# How to UnInstall Total Security Version 4.52



## rawkstarnv (Aug 17, 2009)

Hey guys, i finally uninstalled that piece of crap program. It took me a few days but after ALOT of research here it is, its quite simple, just follow these steps. I know that you cant open up any programs at all, but you should be able to use IE. The key here is the terminate the process thats running this program, in order to do that you must open up the Task manager, it would normally be done by pressing control-alt-delete but this stupid program wont let you do it, so we have to open it this way. Here it goes, please pass this around because im finally so relieved to get that piece of crap off my computer, im never running my computer again without virus software.

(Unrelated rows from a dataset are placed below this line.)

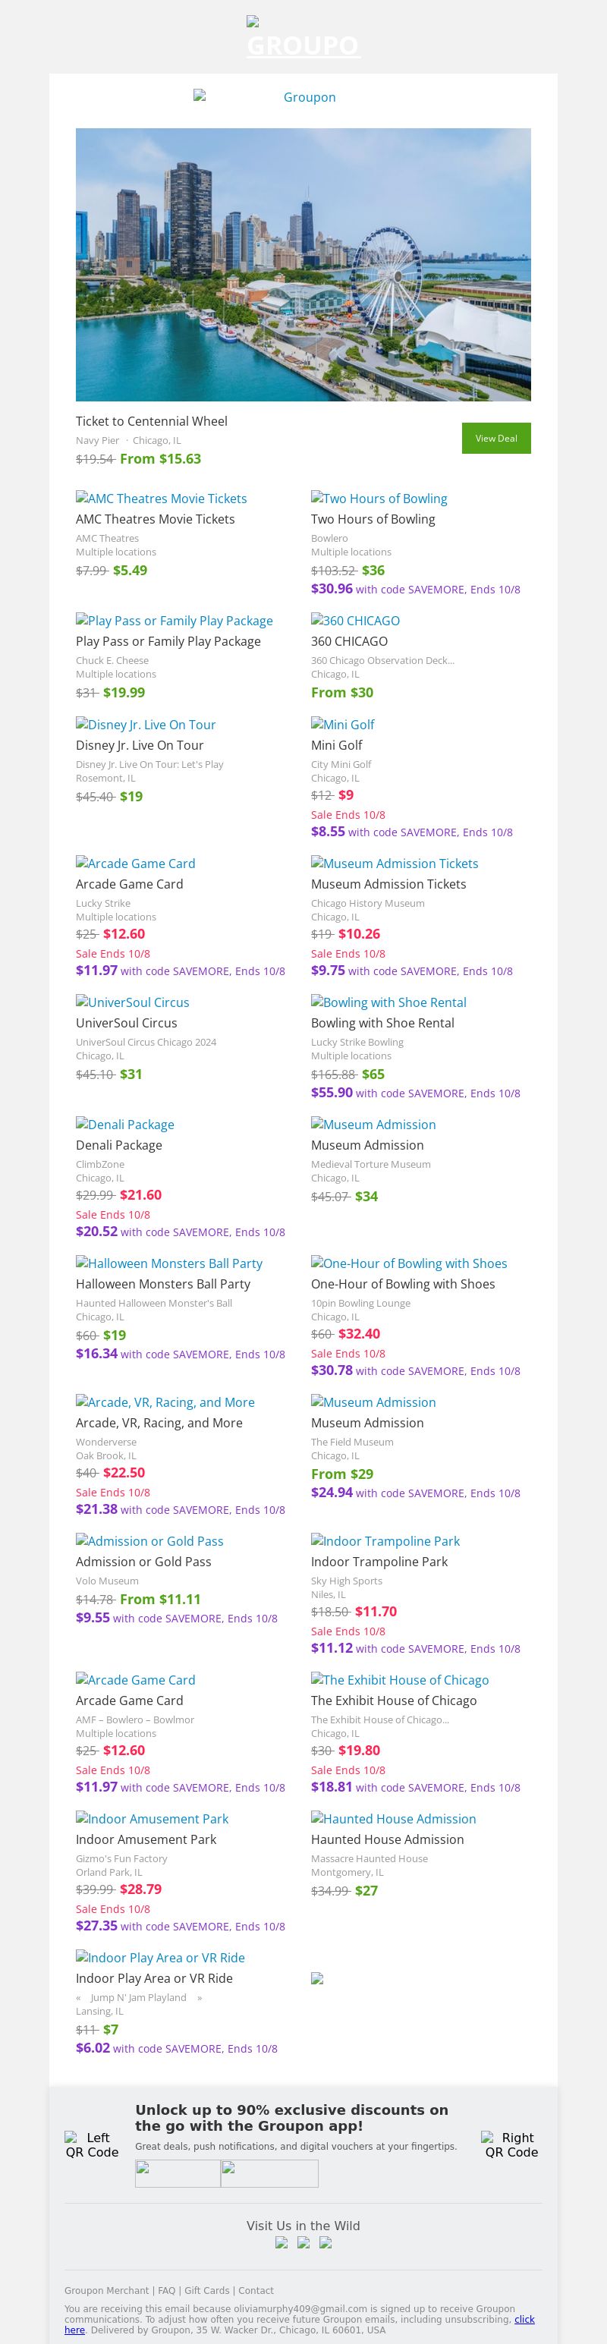Select the UniverSoul Circus deal link
This screenshot has width=607, height=2344.
[x=133, y=1002]
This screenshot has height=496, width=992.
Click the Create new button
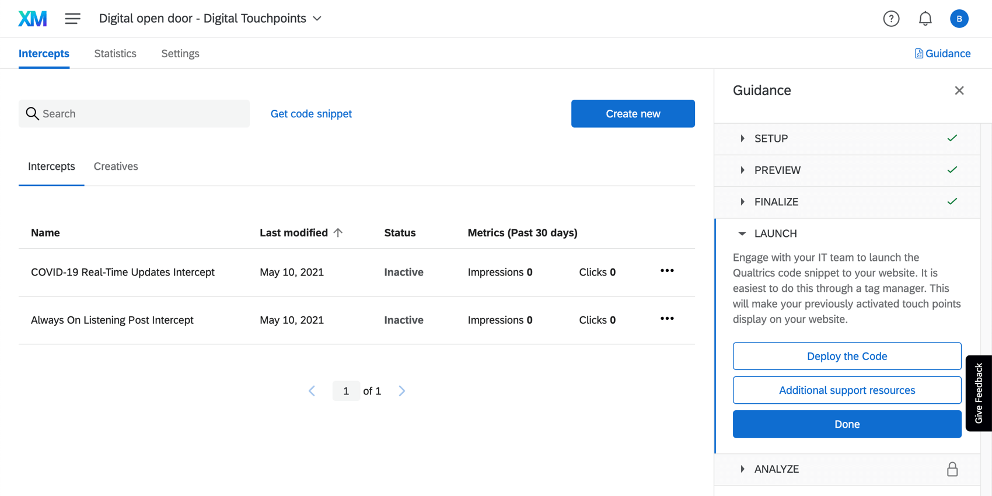633,114
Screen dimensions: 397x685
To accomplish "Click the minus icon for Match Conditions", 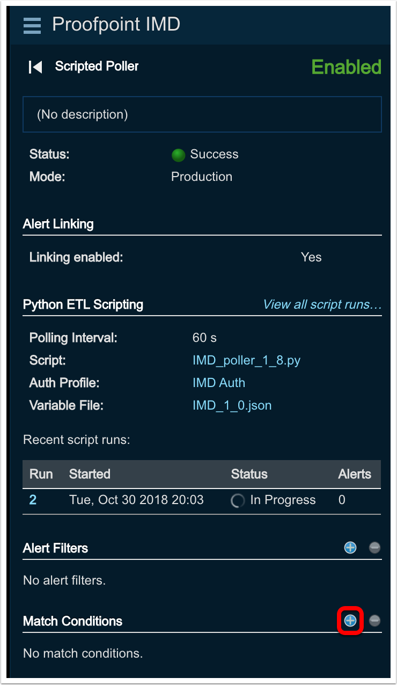I will 375,621.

Step 1: Open up "My Computer" and Open up the "C" drive
Step 2: Open up the folder "Windows"
Step 3: Open up the folder "System 32"
Step 4: Scroll down to the file all the way on the bottom named "taskmgr", simply right click and rename this file "iexplore" and bam, open this baby up by double clicking it and your task manager will open up, and find the process that total security is running, its usually a number like 34854385.exe or something like that, just click that number and close it
Step 5: Immediately download a anti virus software, i downloaded avg, they give a free 30 day trial and it wipes it completely off. You have to restart the system after you install avg so just follow the above steps to kill the process again on the restart.

Im running windows xp so im not sure if this works on vista, make sure you delete that "iexplore" file you create, the "taskmgr" file should be automatically created again in the system32 folder but just doulbe check to make sure

disclaimer: this worked for me, but not responsible for any reason if any damage is caused


----------



## rawkstarnv (Aug 17, 2009)

bump


----------